---------- TEXTAUSZUG
Wut (Oper)

Operndaten
Titel:Wut
Form:Oper in sieben Bildern und einem Epilog
Originalsprache:Deutsch
Musik:Andrea Lorenzo Scartazzini
Libretto:Christian Martin Fuchs
Uraufführung:9. September 2006
Ort der Uraufführung:Theater Erfurt
Spieldauer:ca. 75 Minuten
Ort und Zeit der Handlung:Portugal im 14. Jahrhundert
Personen

Wut ist eine Oper in sieben Bildern und einem Epilog des Schweizer Komponisten Andrea Lorenzo Scartazzini. Das Libretto von Christian Martin Fuchs basiert auf der historischen Liebesgeschichte des portugiesischen Prinzen Pedro (Peter I.) und seiner Geliebten Inês de Castro. Die Oper wurde am 9. September 2006 im Theater Erfurt uraufgeführt.

Handlung

Vorgeschichte (Historie / Legende)
--------------------
---------- DATENSÄTZE
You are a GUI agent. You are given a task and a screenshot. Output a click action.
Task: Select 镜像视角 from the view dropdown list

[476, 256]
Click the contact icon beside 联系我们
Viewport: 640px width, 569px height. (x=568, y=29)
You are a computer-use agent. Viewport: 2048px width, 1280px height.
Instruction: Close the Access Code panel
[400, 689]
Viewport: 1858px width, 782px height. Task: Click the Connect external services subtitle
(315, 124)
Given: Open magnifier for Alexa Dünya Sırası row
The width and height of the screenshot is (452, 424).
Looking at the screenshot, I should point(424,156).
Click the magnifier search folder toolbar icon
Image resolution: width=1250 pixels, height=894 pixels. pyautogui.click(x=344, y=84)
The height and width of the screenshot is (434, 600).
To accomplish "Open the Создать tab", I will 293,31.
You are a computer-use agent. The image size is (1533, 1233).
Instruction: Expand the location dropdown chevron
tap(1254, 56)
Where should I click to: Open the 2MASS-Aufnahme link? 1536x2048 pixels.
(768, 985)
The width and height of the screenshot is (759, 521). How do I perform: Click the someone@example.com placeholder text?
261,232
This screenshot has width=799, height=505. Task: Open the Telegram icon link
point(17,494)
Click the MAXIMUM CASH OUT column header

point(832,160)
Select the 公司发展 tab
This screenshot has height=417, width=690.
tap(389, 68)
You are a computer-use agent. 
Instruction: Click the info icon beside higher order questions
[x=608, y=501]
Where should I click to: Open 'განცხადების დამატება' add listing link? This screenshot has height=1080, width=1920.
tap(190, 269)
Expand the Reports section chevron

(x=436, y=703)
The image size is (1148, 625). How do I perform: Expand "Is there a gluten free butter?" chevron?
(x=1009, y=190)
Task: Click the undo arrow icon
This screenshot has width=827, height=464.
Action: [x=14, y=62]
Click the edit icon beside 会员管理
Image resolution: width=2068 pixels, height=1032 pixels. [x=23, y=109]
--------------------
- [AUFGABE] Welche Personen werden im Textauszug über die Oper „Wut“ mit Namen erwähnt? Zähle sie alle auf.

- [LÖSUNG]
- Andrea Lorenzo Scartazzini
- Christian Martin Fuchs
- Pedro (Peter I.)
- Inês de Castro